10 de julho de 2026
Cultura

Eterno culto ao discão de plástico preto

Karla Beraldo
| Tempo de leitura: 3 min

Houve quem decretasse a morte do vinil com a chegada do CD e da tecnologia digital. Mas as “bolachonas” resistiram à mudança dos tempos e, não só conseguiram presenciar a decadência dos CDs, como voltam à cena, em plena era digital, ao lado do MP3.

Atualmente, artistas internacionais conceituados como Radiohead, Cat Power e Amy Winehouse tornaram-se símbolos da sobrevivência do vinil ao lançarem seus novos trabalhos também em LP, além dos formatos convencionais.

No entanto, apesar dos lançamentos e de existir público consumidor para o LP, ainda é alto o custo para produzir, tocar e ouvir os discos. No Brasil, um dos últimos grandes nomes da música a ter um vinil foi o grupo Los Hermanos, que teve seu álbum “4” prensado pela Poly Som em 2005, em edição limitada. Sendo assim, são os colecionadores e os eternos amantes do discão de plástico preto os maiores responsáveis por manterem acesa, por aqui, a chama do vinil.

Esse é o caso de Luiz Arnaldo Carrer, 61 anos, que desde menino nutre um carinho pelos LPs e há dois anos decidiu colecioná-los. Atualmente, o aposentado conta com um acervo de mais de 3 mil exemplares. O cuidado que ‘seo’ Carrer dedica à coleção o fez reservar um cantinho especial em um quarto nos fundos da sua casa, no qual todos os seus discos estão devidamente organizados e catalogados no computador. “Eu arrumo e anoto tudo sobre cada um deles para saber desde onde encontrá-los até o estado de conservação”, conta.

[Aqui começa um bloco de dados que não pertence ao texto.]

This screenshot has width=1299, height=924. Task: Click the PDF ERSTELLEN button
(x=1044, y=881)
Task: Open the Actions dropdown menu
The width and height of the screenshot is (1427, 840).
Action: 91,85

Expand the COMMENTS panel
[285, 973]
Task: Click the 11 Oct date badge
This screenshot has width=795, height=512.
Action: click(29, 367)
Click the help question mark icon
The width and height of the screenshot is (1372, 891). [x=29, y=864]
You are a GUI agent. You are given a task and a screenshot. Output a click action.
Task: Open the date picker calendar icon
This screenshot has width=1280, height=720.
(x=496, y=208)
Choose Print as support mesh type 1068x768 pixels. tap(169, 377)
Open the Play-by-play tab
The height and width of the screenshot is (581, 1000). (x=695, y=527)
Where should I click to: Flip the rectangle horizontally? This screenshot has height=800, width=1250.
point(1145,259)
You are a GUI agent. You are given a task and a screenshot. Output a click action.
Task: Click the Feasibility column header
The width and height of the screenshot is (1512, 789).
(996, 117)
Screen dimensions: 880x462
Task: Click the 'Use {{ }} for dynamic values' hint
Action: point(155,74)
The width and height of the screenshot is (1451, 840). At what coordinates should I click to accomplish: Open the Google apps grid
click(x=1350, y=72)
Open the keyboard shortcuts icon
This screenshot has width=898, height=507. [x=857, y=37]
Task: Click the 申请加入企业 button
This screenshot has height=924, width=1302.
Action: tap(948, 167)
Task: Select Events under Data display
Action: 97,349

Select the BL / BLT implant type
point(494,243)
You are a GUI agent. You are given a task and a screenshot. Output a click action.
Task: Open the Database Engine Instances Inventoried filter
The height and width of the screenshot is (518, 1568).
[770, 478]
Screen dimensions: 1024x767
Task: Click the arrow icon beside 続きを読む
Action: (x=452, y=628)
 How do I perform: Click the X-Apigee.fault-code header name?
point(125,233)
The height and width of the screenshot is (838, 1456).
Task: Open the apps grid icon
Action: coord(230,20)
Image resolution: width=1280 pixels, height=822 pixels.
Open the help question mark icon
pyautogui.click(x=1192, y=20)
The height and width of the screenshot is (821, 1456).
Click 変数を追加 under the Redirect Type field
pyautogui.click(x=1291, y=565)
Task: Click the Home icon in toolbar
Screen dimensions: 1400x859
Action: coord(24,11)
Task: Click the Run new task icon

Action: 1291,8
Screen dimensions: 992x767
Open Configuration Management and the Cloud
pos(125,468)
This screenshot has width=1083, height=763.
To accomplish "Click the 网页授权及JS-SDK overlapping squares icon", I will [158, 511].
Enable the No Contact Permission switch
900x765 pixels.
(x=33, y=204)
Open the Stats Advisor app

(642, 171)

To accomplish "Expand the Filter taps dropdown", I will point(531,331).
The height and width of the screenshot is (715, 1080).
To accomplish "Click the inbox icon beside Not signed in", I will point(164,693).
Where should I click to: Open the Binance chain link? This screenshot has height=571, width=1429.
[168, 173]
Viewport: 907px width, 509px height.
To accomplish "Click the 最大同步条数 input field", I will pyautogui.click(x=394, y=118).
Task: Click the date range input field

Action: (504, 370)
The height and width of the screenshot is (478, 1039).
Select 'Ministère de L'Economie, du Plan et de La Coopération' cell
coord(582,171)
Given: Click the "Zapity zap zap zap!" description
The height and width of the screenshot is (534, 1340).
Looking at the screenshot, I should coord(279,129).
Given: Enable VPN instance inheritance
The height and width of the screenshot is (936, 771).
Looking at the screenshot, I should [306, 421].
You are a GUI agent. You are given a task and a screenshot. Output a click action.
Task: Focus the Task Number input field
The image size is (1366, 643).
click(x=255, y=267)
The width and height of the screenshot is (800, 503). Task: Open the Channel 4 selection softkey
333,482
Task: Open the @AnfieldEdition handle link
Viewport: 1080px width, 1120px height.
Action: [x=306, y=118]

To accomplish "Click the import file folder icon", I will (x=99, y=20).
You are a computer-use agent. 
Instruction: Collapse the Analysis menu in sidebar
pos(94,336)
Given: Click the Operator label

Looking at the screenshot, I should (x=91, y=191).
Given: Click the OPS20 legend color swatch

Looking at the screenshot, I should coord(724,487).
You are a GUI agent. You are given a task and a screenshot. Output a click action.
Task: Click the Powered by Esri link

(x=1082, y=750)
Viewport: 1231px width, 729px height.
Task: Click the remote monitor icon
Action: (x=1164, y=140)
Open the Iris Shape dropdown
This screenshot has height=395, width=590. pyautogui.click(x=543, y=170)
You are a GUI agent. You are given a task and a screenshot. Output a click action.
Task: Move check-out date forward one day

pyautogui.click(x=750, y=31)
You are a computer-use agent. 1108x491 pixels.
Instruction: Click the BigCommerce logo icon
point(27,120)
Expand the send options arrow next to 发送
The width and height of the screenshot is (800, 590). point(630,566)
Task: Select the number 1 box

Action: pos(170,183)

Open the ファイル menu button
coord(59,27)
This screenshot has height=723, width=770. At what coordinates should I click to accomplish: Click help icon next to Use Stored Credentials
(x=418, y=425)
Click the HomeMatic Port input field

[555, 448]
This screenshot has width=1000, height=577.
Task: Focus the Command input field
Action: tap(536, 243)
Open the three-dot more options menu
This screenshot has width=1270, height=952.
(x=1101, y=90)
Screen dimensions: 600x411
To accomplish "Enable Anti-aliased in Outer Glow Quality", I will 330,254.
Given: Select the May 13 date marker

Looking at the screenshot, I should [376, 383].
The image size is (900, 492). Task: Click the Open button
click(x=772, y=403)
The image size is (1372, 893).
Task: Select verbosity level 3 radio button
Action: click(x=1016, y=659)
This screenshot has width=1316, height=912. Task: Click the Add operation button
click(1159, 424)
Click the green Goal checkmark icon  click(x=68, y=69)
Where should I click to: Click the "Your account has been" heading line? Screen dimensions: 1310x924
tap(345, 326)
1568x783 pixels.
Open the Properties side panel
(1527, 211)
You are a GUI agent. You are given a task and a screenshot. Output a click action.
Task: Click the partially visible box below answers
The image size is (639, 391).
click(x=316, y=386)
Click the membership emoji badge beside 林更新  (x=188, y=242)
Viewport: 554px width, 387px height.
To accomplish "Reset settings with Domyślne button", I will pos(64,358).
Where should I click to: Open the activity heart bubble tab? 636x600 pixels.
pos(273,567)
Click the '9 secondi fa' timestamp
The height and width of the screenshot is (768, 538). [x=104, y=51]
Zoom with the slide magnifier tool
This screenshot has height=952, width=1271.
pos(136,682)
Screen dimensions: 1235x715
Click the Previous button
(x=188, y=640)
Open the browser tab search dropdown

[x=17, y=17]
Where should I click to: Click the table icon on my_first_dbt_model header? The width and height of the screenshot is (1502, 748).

O apreço é tanto que o colecionador não consegue desfazer-se nem dos repetidos. “As vezes eu compro um disco que eu já tenho porque está em melhores condições do que o meu. Mas eu fico com dó de trocar ou vender e acabo ficando com os dois. No máximo, dou um deles para algum amigo”, comenta.

Ritual

Entre os colecionadores tem uma característica que é unânime: ouvir vinis é um ritual. “Para mim é sempre emocionante. O gostoso é você parar, limpar o disco, preparar o aparelho e se deliciar com a música”, relata Carrer.

Luís Freitas, 55 anos, possui cerca de 300 LPs e também se deixa levar pelo prazer de ouvi-los desde moleque. Para ele, é um momento não só de dedicação à música como também uma proposta de viagem a outros tempos. “É, de certo modo, nostálgico. Cada seleção me remete a um tempo da história e a um momento da minha vida”, conta. Hábito que também compartilha com as filhas. “Gosto de mostrar para elas como eram os artistas, as capas, é uma maneira de contar histórias”, complementa.

Antes mesmo de ouvir, o prazer já começa na procura. Para o estudante de jornalismo Vinícius Ramires Alvares, 22 anos, a imprevisibilidade diante do que você vai achar quando sai à caça de vinis é uma das tarefas mais empolgantes. “Você encontra coisas muito diferentes, trabalhos experimentais e raridades que nunca imaginaria achar. É muito diferente de você ir até uma loja de CD, onde normalmente já sabe o que está procurando e o que vai levar. Agora, quando você vai atrás do vinil, nunca sabe o que vai encontrar”, conta.

Em Bauru, a Feira do Rolo, que acontece aos domingos na rua Gustavo Maciel, e os sebos da cidade são o reduto preferido dos colecionadores. E ‘seo’ Carrer deixa um aviso: “se alguém encontrar o primeiro disco do Roberto Carlos, guarde. É uma preciosidade e vale muito dinheiro”, brinca.